■ Task prompt ■
Exact transcription of the data below is required, without the images.
Excerpted records Start Marker
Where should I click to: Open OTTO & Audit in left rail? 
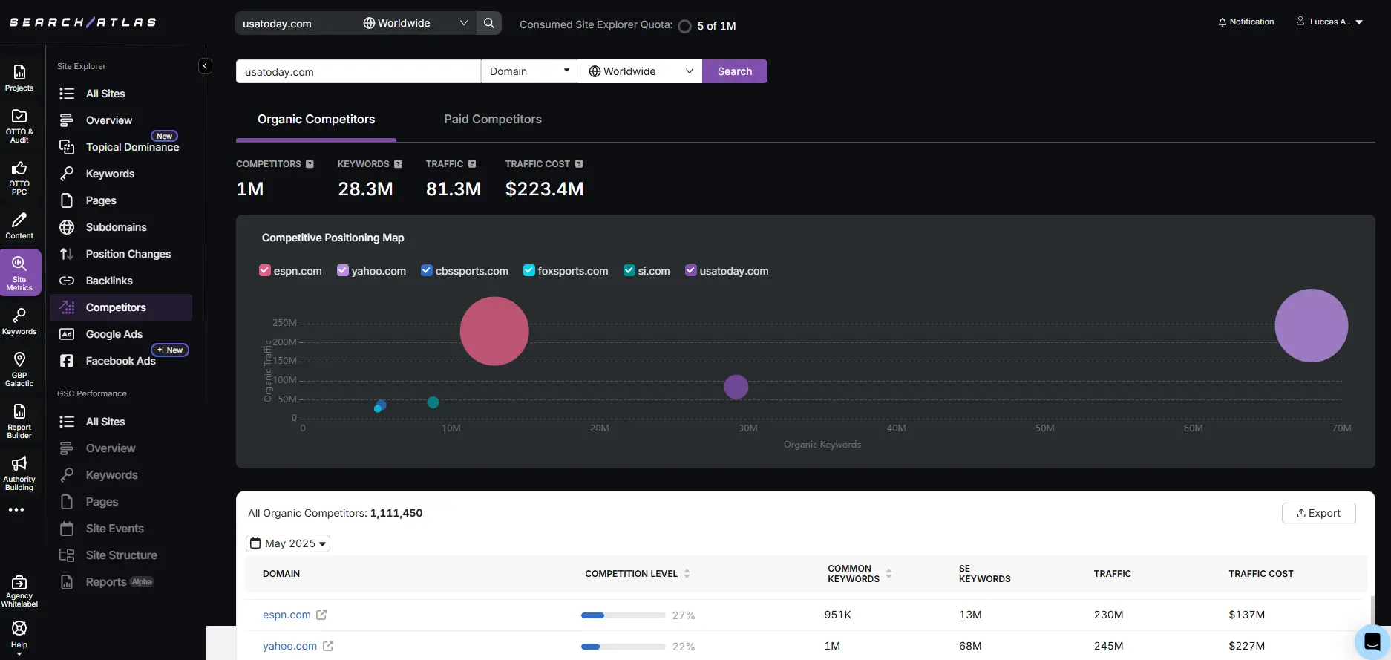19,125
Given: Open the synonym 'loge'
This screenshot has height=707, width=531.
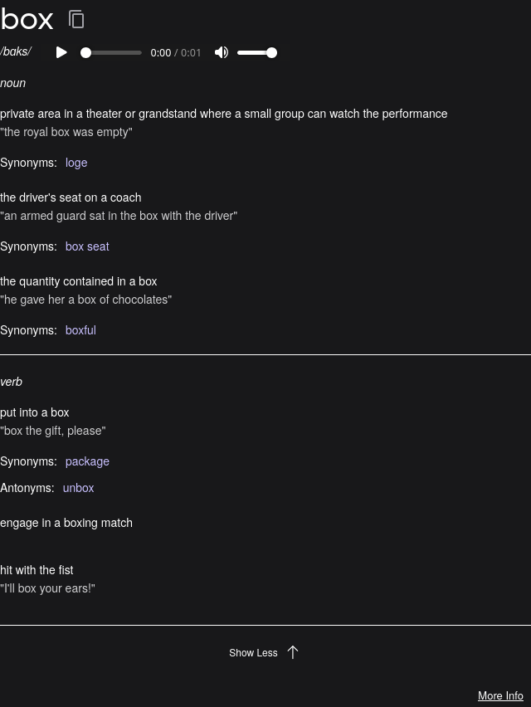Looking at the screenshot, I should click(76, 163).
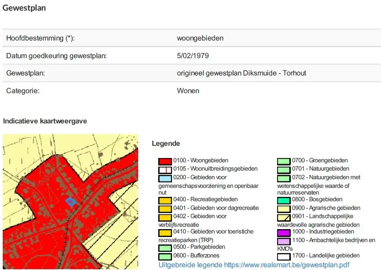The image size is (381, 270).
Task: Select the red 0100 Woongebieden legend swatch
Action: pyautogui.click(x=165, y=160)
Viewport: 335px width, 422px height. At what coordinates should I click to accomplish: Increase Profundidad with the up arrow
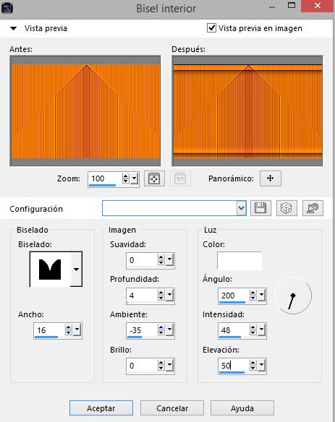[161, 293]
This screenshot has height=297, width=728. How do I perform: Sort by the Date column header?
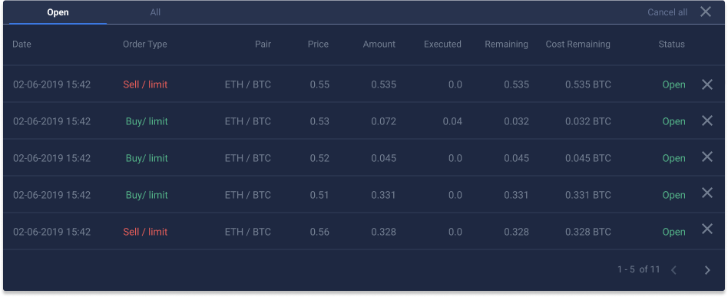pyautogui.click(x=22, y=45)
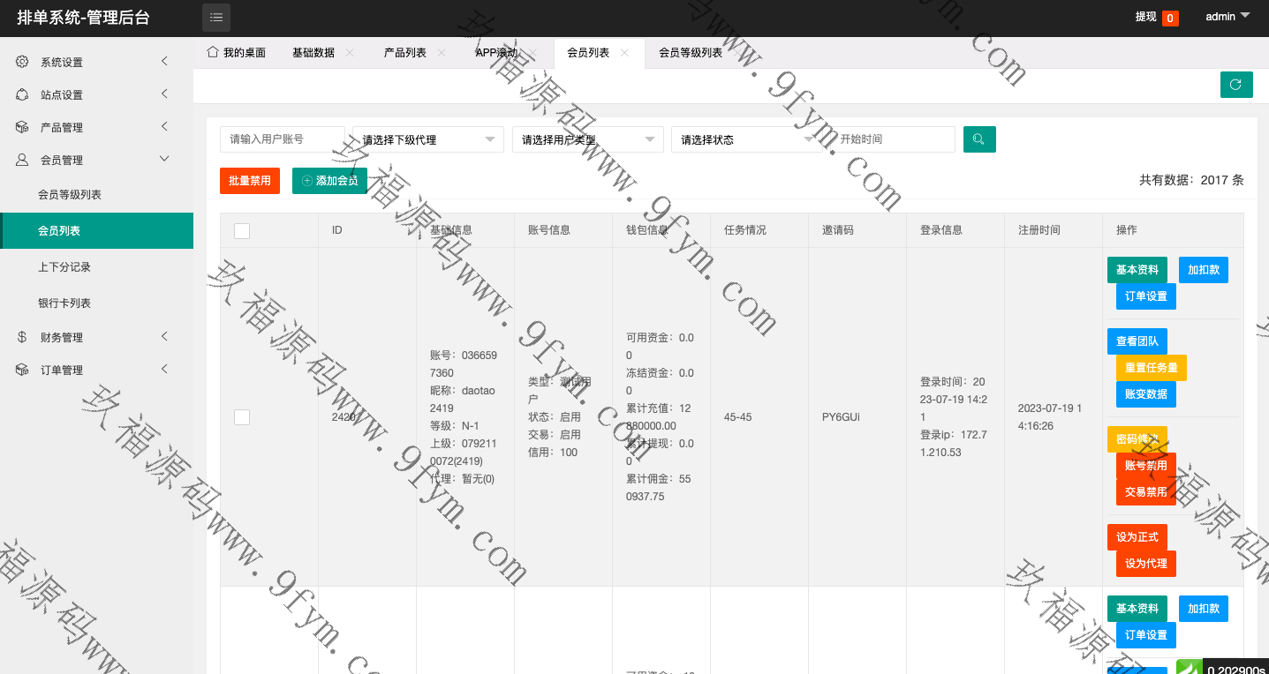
Excerpted records End Marker
■ Problem solution ■
Where should I click to: Open OTTO & Audit in left rail? 
19,125
Given: Open the synonym 'loge'
This screenshot has height=707, width=531.
Looking at the screenshot, I should click(76, 163).
The image size is (381, 270).
Task: Select the red 0100 Woongebieden legend swatch
Action: pyautogui.click(x=165, y=160)
Viewport: 335px width, 422px height. At what coordinates should I click to accomplish: Increase Profundidad with the up arrow
[161, 293]
This screenshot has height=297, width=728. How do I perform: Sort by the Date column header?
pyautogui.click(x=22, y=45)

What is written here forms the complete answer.